Go through the data below line by line and report how many lines contain "computer", giving only that figure.

[Data to use Boundary: Start]

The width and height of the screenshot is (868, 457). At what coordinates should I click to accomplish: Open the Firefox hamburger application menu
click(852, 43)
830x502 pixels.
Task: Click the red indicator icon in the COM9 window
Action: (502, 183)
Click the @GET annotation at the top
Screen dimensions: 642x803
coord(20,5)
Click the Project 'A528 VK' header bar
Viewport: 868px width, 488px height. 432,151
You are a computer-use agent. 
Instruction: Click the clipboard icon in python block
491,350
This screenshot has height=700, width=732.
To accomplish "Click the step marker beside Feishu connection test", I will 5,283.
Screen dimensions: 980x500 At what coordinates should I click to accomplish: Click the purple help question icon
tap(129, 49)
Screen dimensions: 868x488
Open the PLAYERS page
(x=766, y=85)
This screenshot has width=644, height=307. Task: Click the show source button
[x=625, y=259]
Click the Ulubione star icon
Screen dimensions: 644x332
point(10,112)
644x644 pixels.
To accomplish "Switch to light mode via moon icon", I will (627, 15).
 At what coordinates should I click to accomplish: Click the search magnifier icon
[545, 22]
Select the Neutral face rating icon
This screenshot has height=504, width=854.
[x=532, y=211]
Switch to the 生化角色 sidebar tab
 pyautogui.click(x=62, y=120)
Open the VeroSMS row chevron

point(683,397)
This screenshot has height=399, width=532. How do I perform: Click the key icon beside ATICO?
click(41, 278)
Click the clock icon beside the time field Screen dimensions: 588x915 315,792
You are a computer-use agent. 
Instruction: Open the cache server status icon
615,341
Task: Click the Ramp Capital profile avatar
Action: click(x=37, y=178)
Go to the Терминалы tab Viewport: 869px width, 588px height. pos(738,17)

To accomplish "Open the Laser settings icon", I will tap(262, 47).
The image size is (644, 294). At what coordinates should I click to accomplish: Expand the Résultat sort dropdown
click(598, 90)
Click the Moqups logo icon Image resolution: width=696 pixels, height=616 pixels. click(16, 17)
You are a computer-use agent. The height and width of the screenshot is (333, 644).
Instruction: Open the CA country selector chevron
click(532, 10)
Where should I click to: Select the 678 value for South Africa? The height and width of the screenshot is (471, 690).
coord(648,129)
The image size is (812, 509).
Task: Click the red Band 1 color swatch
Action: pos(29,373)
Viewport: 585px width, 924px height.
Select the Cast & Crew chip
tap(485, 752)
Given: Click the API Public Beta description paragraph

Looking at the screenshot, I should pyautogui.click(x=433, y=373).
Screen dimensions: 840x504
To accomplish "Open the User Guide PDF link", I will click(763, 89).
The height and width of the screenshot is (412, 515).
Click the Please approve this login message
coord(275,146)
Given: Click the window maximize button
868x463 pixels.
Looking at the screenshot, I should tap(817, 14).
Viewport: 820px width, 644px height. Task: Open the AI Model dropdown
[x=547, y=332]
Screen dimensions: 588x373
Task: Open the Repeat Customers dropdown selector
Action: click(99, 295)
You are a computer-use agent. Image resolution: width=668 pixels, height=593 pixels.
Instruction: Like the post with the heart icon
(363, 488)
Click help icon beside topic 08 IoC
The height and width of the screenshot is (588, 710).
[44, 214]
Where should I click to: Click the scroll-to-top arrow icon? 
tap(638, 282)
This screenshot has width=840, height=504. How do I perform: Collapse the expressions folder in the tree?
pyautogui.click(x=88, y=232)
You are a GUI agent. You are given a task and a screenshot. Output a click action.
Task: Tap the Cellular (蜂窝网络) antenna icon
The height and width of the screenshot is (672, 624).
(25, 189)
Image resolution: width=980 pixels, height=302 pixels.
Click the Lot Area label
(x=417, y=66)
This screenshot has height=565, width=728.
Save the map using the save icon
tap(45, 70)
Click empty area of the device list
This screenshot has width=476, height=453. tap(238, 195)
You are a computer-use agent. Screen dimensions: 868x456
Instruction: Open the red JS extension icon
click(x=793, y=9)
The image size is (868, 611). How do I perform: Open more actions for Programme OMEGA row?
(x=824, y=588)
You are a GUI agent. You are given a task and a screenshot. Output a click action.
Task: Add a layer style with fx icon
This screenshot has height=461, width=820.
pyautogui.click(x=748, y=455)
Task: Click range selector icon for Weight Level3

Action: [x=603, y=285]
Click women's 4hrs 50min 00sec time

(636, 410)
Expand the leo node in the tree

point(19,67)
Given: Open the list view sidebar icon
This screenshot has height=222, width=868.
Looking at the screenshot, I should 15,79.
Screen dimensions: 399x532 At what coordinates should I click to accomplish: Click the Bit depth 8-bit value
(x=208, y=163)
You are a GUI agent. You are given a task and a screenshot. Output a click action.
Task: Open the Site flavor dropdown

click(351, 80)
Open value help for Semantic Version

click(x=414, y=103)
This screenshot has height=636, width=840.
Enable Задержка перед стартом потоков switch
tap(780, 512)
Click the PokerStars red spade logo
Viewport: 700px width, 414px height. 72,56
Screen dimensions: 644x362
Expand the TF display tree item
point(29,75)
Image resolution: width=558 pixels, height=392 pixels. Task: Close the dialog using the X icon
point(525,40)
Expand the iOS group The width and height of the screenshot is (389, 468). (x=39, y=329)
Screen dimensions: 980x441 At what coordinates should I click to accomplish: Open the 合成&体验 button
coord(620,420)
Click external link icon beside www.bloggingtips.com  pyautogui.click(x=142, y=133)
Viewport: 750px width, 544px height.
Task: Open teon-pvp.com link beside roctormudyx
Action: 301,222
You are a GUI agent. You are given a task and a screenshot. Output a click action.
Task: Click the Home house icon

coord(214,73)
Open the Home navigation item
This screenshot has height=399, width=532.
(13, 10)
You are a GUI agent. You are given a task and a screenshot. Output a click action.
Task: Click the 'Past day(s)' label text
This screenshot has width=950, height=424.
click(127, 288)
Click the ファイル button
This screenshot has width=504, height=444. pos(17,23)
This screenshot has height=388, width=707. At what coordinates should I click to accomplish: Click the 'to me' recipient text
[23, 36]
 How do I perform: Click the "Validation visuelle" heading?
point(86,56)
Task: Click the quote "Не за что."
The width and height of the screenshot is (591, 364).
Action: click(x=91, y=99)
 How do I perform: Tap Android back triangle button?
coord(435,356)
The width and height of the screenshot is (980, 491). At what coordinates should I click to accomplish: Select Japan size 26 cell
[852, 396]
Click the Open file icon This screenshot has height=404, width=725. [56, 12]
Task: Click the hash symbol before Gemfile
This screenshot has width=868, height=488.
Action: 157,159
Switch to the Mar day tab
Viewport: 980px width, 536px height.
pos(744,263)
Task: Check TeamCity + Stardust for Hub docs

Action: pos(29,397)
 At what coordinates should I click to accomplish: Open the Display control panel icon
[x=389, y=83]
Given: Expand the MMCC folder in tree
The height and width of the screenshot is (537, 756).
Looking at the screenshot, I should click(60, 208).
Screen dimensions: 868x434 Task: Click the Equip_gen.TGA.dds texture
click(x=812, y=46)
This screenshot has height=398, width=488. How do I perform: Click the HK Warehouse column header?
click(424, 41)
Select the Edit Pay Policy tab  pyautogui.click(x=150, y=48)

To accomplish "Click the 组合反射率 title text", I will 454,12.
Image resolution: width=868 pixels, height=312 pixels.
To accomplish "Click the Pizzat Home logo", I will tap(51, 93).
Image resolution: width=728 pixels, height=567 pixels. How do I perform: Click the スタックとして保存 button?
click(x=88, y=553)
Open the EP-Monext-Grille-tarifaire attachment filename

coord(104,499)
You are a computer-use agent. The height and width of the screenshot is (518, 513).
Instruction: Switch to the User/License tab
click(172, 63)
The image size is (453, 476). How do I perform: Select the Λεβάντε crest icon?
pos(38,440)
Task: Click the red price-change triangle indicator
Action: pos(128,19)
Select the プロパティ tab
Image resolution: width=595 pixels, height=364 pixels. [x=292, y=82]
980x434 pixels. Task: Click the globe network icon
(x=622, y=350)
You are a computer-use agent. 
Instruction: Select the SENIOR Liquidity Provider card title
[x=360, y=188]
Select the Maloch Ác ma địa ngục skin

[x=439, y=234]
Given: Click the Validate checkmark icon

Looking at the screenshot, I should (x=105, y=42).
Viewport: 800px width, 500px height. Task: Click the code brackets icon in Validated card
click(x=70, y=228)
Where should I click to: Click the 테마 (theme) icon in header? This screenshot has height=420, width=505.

[Data to use Boundary: End]

Written solution: 7